Esse prólogo parece condensar tudo que guiará o interesse de Danny Clinch pela próxima hora e meia: o momento (pré e pós incluídos) em que todas aquelas pessoas – banda, platéia, roadies, câmeras – respiram um mesmo ar e vivenciam um encontro. Não à toa, Clinch não hesita em cortar da banda para um casal que se beija na platéia, para pessoas que cantam e outras que não sabem as letras, para os cartazes levados pelos fãs e a réplica de Adam Gardner pedindo para que os cartazes sejam abaixados, para que as pessoas que estiverem atrás também possam ver o show. A multiplicidade de experiências que marca Guster On Ice – assumindo que, para banda e platéia, o show é apenas uma parte de várias noites individuais, construídas por cada uma daquelas pessoas – é visualmente realçada pela variedade de texturas de captação (que vão de micro câmeras de vídeo a variadas bitolas de película). E, se Clinch realmente acredita no show como parte, e não integralidadade, daquela noite, nada mais justo que acompanhemos a banda no backstage, nas ensolaradas caminhadas pelas ruas da cidade, na passagem de som (e o corte do ensaio de “So long” para sua execução no show é especialmente ilustrativo), na repetição das músicas (“Careful”, que abriu o vídeo, reaparece em sua versão noturna pouco antes do final) no whisky com gelo (para aliviar as mãos do percussionista) após o show. Curiosa também a capacidade do vídeo de gerar perguntas no espectador: como a banda soa tão cheia com tão poucos instrumentos? De onde sai o som do baixo em “I Spy”? O som de bateria de “Careful” é, na verdade, percussão?

Musicalmente, On Ice acaba gerando um paradoxo interessante: embora valorize o instante qualquer em sua noite, escolhe aquilo que poderíamos chamar do instante pregnante da carreira da banda (e, como Clinch é fotógrafo fixo de ofício, o paralelo com Cartier-Bresson se torna inevitável). A profusão de canções de Keep It Together entre os hits incontestáveis de Lost And Gone Forever (basta lembrar das versões gloriosas de “I Spy” ou “Happier”) fixa a banda em seu melhor momento, que só seria confirmado pelo anticlimático álbum seguinte (o correto, mas pouco inspirado Gangin’ Up On The Sun).
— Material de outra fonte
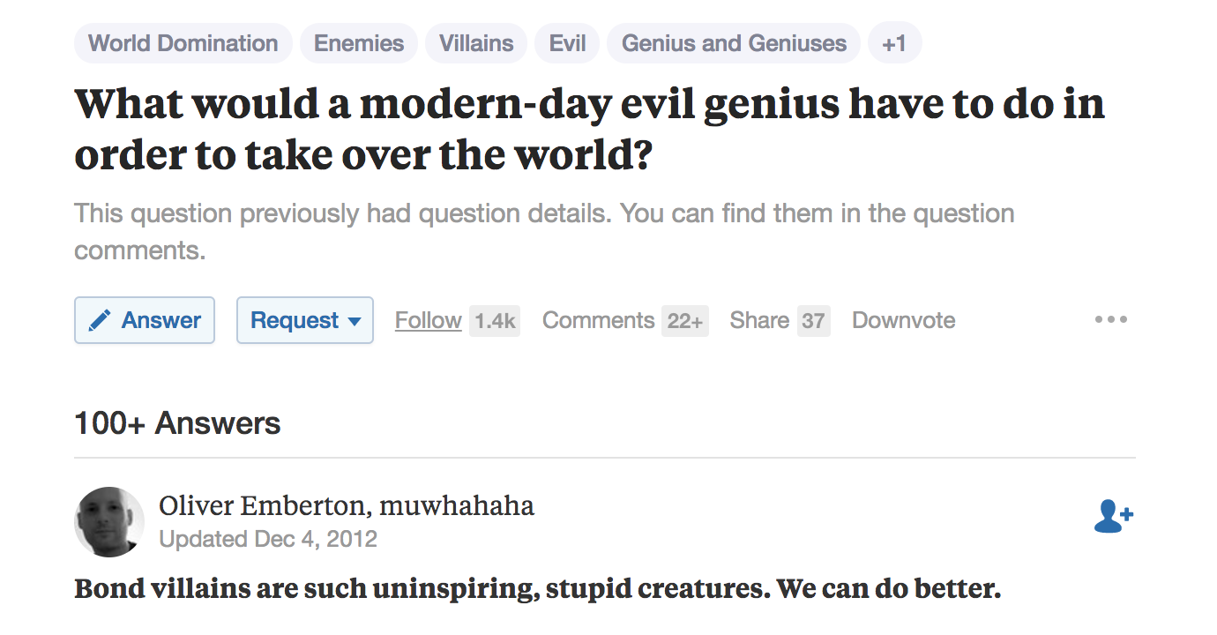Viewport: 1217px width, 635px height.
Task: Click Oliver Emberton's profile photo
Action: tap(109, 522)
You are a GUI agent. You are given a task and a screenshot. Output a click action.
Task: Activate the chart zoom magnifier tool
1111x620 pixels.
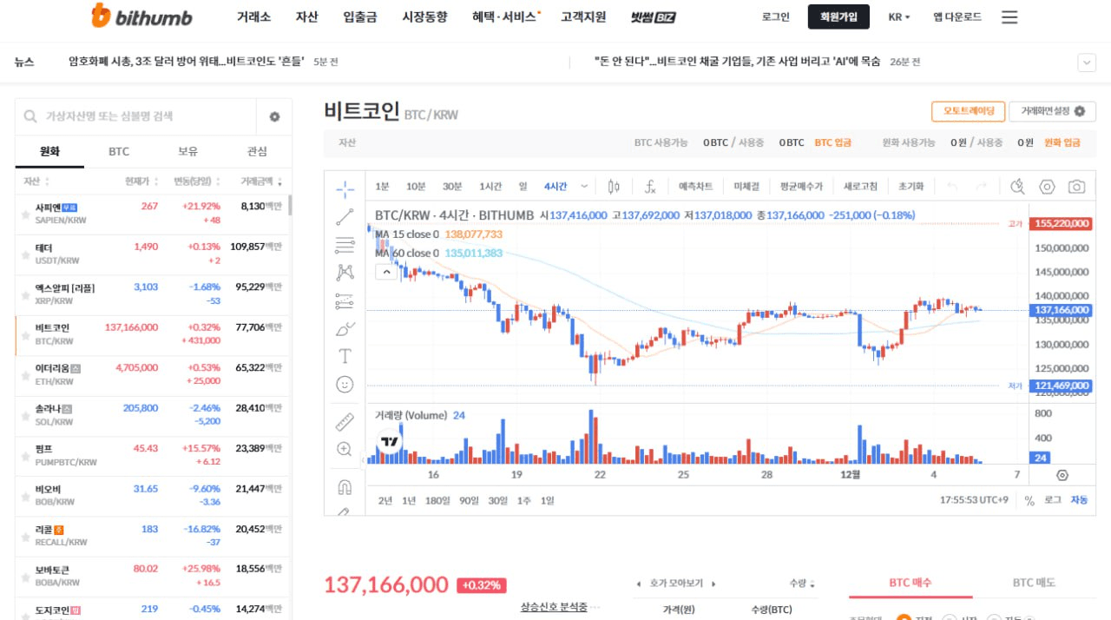point(345,450)
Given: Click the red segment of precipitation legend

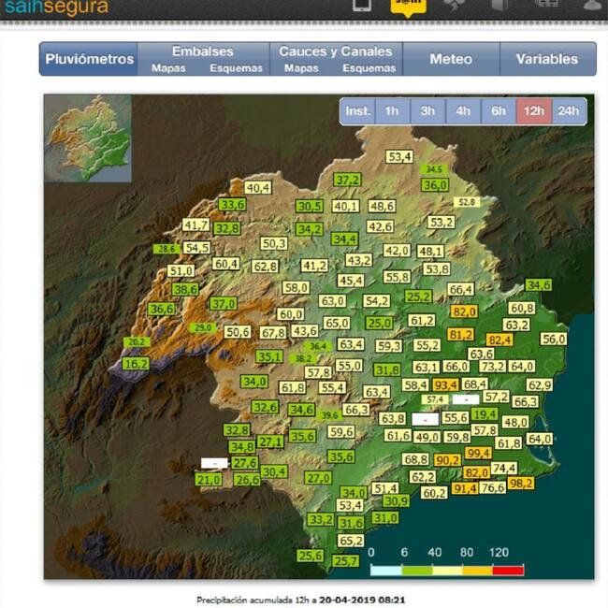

E, se o híbrido que questionei no primeiro parágrafo retorna para fechar o texto, é porque Danny Clinch compreende o meio que está carregando sua obra como poucos outros diretores já o fizeram. Em vez de contraria-lo, usa-o a seu favor. O registro de shows é sim o parodoxo do eterno e do instante, e ignorar esse instante apenas gera um eterno incompleto. Em Guster On Ice, Danny Clinch compreende o lado orgânico dos shows que os agressivos braços esticados com celulares e máquinas digitais insistem ofuscar. E, com esse pequeno deslocamento, assina uma obra-prima justamente ao assumir a instabilidade do terreno; ao se jogar na areia movediça onde todos seus outros pares parecem morrer tentando sair.